▶ Problem details
Go over the lines below, and when one contains the word "Collapse", copy it.

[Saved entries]

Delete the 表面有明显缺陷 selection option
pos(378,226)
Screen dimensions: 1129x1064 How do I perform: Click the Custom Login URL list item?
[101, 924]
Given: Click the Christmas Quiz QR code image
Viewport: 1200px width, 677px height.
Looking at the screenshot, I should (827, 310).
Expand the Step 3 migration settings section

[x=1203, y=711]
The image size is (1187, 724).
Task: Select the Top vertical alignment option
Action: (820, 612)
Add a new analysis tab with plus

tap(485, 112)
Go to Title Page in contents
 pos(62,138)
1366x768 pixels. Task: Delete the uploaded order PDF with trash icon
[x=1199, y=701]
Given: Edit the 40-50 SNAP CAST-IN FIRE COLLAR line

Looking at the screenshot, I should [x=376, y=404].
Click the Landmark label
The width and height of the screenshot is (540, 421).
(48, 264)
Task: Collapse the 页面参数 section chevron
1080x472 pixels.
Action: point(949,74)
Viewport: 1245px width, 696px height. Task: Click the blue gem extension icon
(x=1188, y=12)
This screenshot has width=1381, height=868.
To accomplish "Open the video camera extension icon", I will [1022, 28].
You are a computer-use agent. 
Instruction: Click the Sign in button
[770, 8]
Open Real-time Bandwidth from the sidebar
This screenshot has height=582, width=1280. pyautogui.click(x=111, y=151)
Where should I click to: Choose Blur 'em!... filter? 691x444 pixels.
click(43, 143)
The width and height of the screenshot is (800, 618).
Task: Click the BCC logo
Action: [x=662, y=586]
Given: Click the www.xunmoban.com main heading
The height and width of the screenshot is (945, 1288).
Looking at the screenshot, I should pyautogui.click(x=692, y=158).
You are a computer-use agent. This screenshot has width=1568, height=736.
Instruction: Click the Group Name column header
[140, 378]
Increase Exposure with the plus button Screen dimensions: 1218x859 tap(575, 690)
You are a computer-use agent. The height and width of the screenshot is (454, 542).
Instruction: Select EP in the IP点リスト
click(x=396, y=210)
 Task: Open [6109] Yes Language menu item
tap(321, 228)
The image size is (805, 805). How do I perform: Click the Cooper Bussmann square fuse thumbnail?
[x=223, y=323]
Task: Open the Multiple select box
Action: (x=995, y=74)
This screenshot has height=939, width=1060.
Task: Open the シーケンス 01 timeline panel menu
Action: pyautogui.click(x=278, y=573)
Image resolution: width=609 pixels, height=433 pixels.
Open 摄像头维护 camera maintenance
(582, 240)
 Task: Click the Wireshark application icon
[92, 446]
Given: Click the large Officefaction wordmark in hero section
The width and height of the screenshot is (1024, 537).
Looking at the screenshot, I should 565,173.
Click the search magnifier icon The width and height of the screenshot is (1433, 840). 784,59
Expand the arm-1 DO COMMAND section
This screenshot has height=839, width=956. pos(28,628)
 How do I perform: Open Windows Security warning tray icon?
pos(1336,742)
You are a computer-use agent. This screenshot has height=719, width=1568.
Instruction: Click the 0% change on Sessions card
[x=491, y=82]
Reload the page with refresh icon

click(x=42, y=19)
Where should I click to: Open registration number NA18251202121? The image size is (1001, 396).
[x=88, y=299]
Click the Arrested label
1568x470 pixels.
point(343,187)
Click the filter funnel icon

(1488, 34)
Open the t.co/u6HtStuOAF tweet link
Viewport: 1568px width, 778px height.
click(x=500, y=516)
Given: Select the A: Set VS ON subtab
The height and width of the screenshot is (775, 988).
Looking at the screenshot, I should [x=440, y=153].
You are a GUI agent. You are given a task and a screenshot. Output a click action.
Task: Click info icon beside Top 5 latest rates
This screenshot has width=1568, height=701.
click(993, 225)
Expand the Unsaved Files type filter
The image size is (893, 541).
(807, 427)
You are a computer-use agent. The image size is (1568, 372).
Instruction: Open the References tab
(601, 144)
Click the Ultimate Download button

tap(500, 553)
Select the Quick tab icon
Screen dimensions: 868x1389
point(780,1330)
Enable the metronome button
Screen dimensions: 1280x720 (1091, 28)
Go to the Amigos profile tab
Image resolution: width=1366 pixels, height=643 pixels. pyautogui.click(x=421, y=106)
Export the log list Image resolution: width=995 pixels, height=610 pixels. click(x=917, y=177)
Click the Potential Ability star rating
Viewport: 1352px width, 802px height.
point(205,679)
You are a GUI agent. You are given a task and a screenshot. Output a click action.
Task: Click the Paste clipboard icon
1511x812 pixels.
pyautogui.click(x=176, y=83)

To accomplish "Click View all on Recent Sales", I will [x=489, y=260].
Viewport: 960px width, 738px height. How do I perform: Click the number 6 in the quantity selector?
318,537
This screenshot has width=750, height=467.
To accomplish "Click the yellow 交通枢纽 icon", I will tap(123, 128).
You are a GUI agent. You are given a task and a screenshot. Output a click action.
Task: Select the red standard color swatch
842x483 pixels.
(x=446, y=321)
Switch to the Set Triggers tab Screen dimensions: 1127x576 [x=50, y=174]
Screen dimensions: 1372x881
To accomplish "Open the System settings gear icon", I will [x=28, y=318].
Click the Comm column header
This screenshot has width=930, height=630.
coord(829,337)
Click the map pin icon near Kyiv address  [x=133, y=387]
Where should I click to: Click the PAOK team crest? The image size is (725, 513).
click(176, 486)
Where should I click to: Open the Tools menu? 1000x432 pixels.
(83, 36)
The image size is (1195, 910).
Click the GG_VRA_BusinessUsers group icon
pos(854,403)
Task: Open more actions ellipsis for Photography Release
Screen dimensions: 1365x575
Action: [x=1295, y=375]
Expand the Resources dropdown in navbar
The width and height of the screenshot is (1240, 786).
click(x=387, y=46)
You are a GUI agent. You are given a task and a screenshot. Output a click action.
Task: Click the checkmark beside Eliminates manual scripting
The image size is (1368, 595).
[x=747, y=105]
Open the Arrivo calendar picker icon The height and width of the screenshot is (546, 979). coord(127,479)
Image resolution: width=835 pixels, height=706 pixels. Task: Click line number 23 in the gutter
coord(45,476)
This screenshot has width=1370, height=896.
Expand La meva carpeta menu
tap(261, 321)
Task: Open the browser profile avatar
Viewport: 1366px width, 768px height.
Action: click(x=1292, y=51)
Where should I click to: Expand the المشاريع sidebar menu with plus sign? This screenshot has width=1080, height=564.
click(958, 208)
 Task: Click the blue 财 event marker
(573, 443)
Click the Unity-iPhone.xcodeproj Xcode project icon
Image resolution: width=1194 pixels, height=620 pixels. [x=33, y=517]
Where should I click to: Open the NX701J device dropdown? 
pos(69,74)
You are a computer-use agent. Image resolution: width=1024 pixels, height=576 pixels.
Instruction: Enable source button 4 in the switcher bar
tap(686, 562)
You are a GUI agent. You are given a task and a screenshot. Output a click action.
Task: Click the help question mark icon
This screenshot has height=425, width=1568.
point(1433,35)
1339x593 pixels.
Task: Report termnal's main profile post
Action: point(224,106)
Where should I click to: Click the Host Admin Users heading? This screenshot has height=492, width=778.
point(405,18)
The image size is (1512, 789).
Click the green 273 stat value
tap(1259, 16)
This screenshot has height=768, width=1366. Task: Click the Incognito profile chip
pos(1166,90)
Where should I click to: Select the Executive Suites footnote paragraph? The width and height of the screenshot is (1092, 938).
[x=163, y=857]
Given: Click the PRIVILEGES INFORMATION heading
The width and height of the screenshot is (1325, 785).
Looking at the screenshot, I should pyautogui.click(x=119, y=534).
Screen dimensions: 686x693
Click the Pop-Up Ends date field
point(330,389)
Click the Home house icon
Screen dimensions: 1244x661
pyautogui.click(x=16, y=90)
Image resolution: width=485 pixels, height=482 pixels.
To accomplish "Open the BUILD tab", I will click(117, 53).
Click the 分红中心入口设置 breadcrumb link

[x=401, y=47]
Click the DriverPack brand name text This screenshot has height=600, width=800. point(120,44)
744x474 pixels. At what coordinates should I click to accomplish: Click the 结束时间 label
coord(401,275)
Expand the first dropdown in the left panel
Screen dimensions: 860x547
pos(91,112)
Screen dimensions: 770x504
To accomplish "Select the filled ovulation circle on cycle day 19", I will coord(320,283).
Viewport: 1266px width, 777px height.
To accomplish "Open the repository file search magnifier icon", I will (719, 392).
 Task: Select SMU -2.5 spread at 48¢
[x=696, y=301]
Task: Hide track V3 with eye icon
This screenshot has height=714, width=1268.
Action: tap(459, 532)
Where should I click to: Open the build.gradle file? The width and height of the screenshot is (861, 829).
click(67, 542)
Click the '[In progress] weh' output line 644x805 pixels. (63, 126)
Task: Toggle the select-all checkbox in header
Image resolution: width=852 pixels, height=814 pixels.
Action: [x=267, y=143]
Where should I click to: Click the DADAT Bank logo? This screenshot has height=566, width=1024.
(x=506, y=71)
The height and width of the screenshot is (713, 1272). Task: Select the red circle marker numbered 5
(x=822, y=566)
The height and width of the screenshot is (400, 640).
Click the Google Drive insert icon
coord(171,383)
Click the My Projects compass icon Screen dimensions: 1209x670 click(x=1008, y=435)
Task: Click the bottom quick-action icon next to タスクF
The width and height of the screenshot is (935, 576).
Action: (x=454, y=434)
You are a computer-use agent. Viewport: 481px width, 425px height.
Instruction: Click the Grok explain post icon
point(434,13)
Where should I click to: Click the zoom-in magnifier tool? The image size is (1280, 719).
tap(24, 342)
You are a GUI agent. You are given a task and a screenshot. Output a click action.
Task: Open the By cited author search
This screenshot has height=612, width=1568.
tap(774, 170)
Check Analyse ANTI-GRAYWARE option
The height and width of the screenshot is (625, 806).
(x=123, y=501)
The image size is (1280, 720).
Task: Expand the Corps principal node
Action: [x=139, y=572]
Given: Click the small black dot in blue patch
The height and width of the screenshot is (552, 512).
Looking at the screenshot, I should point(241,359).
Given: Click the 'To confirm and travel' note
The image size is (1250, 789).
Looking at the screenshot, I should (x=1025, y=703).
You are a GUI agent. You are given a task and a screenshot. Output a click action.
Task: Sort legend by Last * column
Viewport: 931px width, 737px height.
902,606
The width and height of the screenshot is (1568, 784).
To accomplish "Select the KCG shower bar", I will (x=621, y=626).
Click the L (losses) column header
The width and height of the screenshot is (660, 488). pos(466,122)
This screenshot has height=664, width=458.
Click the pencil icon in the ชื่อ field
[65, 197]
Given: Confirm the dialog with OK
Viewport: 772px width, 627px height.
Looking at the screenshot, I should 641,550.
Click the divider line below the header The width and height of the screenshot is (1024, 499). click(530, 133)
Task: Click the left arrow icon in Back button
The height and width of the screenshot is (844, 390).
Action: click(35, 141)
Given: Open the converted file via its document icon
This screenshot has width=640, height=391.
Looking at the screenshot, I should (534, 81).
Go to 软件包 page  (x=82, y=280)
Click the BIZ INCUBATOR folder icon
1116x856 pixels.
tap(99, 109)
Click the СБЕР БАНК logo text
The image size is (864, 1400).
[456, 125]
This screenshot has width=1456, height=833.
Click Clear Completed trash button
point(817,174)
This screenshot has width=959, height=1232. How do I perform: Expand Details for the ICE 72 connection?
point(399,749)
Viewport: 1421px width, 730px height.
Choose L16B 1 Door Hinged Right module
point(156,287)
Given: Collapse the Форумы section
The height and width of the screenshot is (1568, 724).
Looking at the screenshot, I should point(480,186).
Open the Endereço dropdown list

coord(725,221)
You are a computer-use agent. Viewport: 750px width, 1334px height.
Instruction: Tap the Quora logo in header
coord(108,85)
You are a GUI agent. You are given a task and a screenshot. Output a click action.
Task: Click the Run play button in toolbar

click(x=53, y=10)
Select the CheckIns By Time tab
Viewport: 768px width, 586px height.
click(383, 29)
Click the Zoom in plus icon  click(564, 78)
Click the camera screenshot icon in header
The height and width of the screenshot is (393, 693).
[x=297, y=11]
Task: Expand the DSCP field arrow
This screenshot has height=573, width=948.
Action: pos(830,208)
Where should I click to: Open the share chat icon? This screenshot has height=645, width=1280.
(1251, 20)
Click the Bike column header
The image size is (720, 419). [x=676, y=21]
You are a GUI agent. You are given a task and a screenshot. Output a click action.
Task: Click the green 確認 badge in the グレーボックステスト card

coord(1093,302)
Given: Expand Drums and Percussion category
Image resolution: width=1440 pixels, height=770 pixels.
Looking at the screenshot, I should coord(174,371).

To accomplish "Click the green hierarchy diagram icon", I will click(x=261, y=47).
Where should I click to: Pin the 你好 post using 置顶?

▶ Output for this task
Task: Collapse the 页面参数 section chevron
Given: Collapse the Форумы section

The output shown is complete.